Hal diungkapkan oleh saksi meringankan, mantan Dirjen Otonomi Daerah 2001-2002, Sudarsono, saat bersaksi untuk terdakwa Hari, di Pengadilan Tipikor, Jl HR Rasuna Said, Jakarta Selatan, Kamis (1/12/2011).
Tahun 2001, Sudarsono mengaku pernah bertemu dengan Hengky Samuel Daud.

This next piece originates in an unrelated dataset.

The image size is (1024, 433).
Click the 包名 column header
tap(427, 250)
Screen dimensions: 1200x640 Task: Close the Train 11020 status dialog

Seperti yang diketahui, Hengky adalah bos dua perusahaan yang menjadi rekanan pengadaan mobil damkar di sejumlah daerah di Indonesia.
Saat itu, Hengky menunjukkan dua buah radiogram tahun 1999 dan 2000. "Serta draft tahun 2001," jelas Sudarsono.
Hengky pun ingin meminta persetujuan Sudarsono melalui tanda tangannya. Namun dengan berbagai pertimbangan, permintaan Hengky ditampik Sudarsono. Dirinya tidak ingin ditunggangi pihak swasta yang justru ingin mengeruk keuntungan dari wewenang pejabat publik.
Setelah era otonomi daerah, Sudarsono juga menilai tidak perlu lagi ada radiogram. Pasalnya dengan era desentralisasi fiskal, pengadaan itu merupakan kewenangan daerah.